(PASSAGE)

Herman Shumlin (December 6, 1898, Atwood, Colorado – June 4, 1979, New York City) was a prolific Broadway theatrical director and theatrical producer beginning in 1927 with the play Celebrity and continuing through 1974 with a short run of As You Like It, notably with an all-male cast.  He was also the director of two movies, including Watch on the Rhine (1943), which he first directed and produced on Broadway in 1941.

During a Broadway career lasting 47 years, he was the director, producer or both of 45 productions, including three separate productions of The Corn Is Green (1940, 1943, and 1950). Other productions include The Little Foxes (1939), Watch on the Rhine (1941), and Inherit the Wind (1955). Inherit the Wind ran for 806 performances, and was made into a movie in 1960 starring Spencer Tracy, Fredric March, and Gene Kelly, and has been remade three times since, in 1965, 1988, and 1999. Mr. Shumlin taught directing in the Theater Department of The City College of New York in the 1960s and 1970s. Mr Shumlin was also a film director, e.g., Confidential Agent  (1945).

(End PASSAGE)

* EXERCISE DIRECTIONS: Copy the Herman Shumlin text starting with "Herman Shumlin (December" and going on through "Broadway in 1941.", swapping "prolific" for "productive".

(STUDY MATERIAL)

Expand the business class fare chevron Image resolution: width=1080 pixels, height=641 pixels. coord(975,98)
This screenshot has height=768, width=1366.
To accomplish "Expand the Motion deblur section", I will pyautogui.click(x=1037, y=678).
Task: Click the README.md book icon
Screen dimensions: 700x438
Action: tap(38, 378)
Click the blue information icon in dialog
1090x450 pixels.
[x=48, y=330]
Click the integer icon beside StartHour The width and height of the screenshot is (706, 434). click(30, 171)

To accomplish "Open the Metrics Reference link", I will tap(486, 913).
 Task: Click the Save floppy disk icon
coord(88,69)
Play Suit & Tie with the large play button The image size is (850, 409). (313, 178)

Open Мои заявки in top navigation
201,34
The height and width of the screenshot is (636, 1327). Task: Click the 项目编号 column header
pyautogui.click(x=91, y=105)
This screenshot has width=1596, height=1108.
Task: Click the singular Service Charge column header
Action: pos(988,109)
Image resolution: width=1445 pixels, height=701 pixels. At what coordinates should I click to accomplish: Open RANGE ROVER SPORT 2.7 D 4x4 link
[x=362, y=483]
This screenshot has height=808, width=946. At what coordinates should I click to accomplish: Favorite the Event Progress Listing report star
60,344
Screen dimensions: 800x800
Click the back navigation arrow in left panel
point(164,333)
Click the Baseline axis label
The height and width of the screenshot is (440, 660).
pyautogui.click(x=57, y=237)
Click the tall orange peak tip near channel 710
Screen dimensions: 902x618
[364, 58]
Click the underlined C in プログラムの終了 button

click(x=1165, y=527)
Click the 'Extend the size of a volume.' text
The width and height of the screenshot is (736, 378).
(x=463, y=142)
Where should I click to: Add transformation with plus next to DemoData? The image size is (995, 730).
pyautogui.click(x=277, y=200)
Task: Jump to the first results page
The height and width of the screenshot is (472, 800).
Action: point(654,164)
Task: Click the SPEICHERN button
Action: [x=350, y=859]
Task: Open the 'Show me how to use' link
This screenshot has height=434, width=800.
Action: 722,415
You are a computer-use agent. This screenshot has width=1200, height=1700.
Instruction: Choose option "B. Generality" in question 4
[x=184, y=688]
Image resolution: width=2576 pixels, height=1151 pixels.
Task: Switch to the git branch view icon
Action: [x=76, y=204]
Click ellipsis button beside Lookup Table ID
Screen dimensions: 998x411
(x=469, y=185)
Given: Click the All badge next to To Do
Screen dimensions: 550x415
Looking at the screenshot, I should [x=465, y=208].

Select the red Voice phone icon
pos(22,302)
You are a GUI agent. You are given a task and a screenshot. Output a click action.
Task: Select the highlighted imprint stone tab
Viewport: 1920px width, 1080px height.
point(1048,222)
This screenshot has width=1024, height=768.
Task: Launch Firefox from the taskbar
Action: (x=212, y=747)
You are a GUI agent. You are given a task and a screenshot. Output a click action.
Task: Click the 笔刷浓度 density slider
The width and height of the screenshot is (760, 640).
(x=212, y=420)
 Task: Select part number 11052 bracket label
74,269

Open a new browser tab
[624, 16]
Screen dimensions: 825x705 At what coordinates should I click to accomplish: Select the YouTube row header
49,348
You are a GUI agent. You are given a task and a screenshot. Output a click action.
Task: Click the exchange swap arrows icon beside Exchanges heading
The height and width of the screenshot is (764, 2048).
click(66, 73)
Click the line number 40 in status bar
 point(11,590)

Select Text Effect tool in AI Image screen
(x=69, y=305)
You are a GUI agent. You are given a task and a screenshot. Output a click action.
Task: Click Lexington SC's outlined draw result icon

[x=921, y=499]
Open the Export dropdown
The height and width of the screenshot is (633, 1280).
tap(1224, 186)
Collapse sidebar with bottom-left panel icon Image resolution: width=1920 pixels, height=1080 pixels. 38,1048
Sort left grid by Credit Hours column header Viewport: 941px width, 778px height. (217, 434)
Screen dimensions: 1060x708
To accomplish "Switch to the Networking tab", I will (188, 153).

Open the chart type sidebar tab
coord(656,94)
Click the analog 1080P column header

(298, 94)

(End STUDY MATERIAL)

* RESULT FOR THIS TASK:
Herman Shumlin (December 6, 1898, Atwood, Colorado – June 4, 1979, New York City) was a productive Broadway theatrical director and theatrical producer beginning in 1927 with the play Celebrity and continuing through 1974 with a short run of As You Like It, notably with an all-male cast.  He was also the director of two movies, including Watch on the Rhine (1943), which he first directed and produced on Broadway in 1941.